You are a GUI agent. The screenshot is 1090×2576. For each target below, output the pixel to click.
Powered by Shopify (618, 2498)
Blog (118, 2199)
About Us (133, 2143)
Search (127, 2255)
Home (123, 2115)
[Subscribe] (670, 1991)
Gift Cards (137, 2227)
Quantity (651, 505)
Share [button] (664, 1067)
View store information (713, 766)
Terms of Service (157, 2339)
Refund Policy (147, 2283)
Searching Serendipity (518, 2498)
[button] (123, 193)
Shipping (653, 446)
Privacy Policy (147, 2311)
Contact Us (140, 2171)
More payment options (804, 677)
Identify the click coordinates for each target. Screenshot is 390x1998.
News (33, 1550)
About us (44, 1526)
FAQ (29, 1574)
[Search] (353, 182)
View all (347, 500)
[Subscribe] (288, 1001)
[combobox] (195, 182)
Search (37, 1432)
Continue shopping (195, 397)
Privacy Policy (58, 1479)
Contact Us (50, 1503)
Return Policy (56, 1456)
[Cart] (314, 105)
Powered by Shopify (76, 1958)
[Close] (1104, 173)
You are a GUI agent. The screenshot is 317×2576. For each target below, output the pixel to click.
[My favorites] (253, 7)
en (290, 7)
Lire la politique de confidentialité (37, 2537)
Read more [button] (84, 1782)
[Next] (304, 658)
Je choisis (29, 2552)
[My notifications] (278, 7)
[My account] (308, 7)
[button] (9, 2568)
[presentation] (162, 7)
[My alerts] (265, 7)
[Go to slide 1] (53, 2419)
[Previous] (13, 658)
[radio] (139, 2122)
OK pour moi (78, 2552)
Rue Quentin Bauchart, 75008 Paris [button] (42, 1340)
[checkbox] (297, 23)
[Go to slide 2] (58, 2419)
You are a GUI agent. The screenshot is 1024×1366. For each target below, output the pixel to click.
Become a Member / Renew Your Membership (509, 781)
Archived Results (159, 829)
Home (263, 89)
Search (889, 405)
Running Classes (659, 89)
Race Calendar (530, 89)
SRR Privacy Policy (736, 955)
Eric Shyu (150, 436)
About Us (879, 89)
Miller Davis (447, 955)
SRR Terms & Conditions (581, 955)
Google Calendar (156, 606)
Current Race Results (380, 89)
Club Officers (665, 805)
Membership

▶ **Task instructions**
Tally the lines of the material that hold the word "Privacy", and state only that tally.

▶ **Response area**
3